Adding pavements to the buildings would have interfered with the way I can currently store six 4" x 4" building modules in an A4 Really Useful Box, while separate pavements would have been fiddly. Modular tiles seemed the best option but it took a long time to work out a street plan. The challenges were to:
- Capture a 'Stalingrad look'. Pre-war photos show that Stalingrad had an open, 'garden city' look with wide perpendicular streets. Blocks typically had buildings around their perimeters leaving a hollow centre.
- Comply with Crossfire's requirements for defined areas and restricted lanes of fire.
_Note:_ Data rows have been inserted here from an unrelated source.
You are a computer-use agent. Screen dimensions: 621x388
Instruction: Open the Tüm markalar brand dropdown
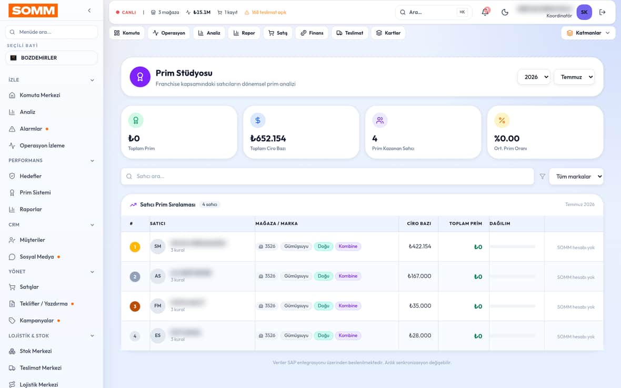point(576,177)
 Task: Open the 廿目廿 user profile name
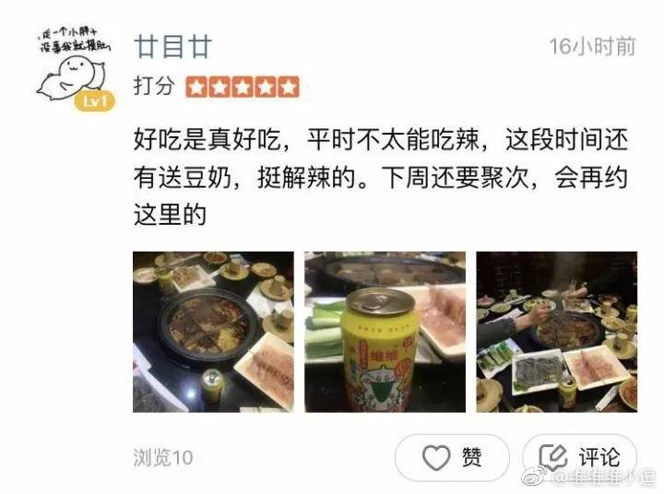click(172, 47)
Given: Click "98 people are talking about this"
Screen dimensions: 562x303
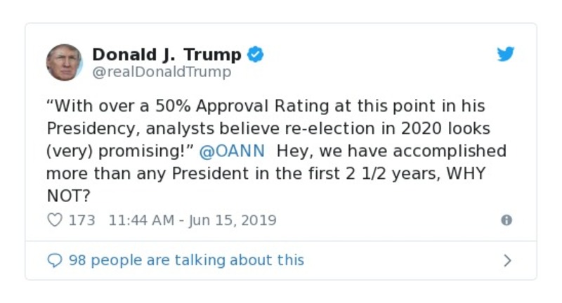Looking at the screenshot, I should [x=186, y=260].
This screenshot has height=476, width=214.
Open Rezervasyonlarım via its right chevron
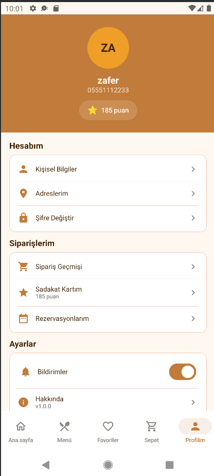(x=193, y=319)
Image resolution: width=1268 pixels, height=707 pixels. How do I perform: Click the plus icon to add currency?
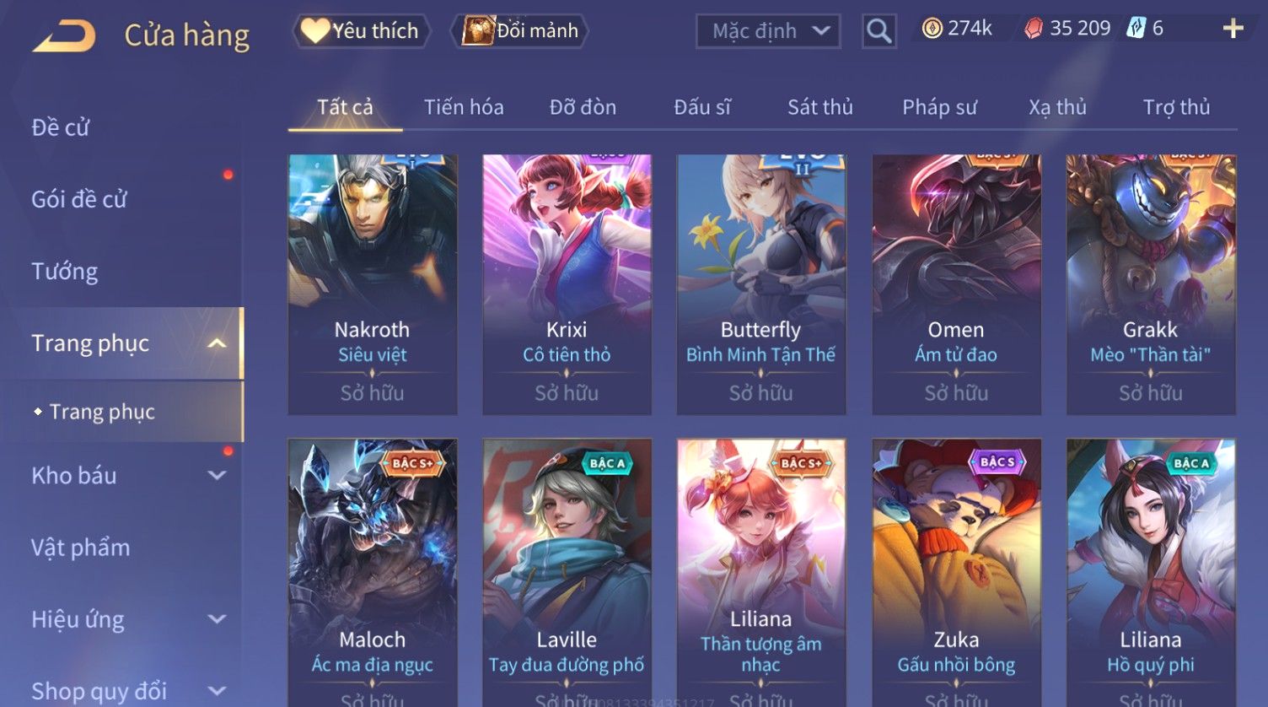coord(1233,29)
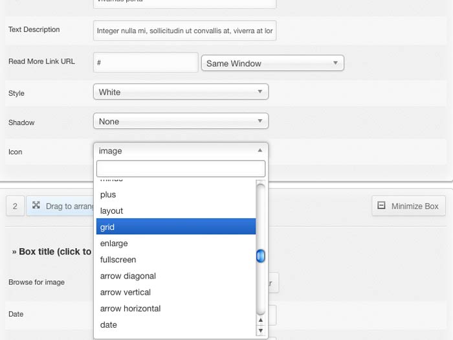Click the dropdown list scroll down arrow

pyautogui.click(x=261, y=331)
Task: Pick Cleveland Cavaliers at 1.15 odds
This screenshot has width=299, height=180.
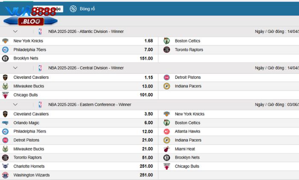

The roads running parallel to the axis of play (i.e. between the long sides) have to be offset to reduce ranges.
- Work with my existing 4" x 4" modular buildings.
- Be as modular as possible so the layout can be varied.
Actually achieving this within the confines of the 12" tiles was not straightforward. I made many attempts to create a design in CorelDraw, but in the end I found the best way to plan the modules was to lay out the tiles, arrange the actual buildings and use pieces of paper to represent the roads. (The scribblings on the tiles are the result of earlier attempts). I should add that the actual colours are not as sickly as they look in the photos under artificial light!
Having created the design 'on the ground', I then replicated it in CorelDraw for reference.
The layout plan isn't absolutely modular but it has elements of modularity. The photograph shows the first stage which consisted of marking out the roads and central square and adding the pavements.
My terrain tiles of choice are 12" (300mm) cork floor tiles because they are thin and light. Once coated with PVA and sand (on the glossy side) they become quite strong and have never, in my experience, warped. Here they are being 'sanded' inside a box. (Sand is not good for varnished wooden floorboards!)
Some of the tiles were my existing urban tiles already painted black and dry-brushed with grey, so I could leave that finish as the roads and fill in the rest.
A tile after a coat of emulsion on the rough areas. I will probably have to go over them again.
Some of the tiles drying off.
All the tiles arranged in the planned layout. The cityscape has three zones: commercial focused on the top-left, residential in the bottom centre and industrial to the bottom right.
All the tiles, the buildings and the rubble piles. Crossfire needs defined area, in this case buildings and rubble piles, so I can't just have continuous gradations of rubble as you would in a diorama. I have to have definable hard edges. Rubble immediately around the buildings will be added later. This is a work in progress.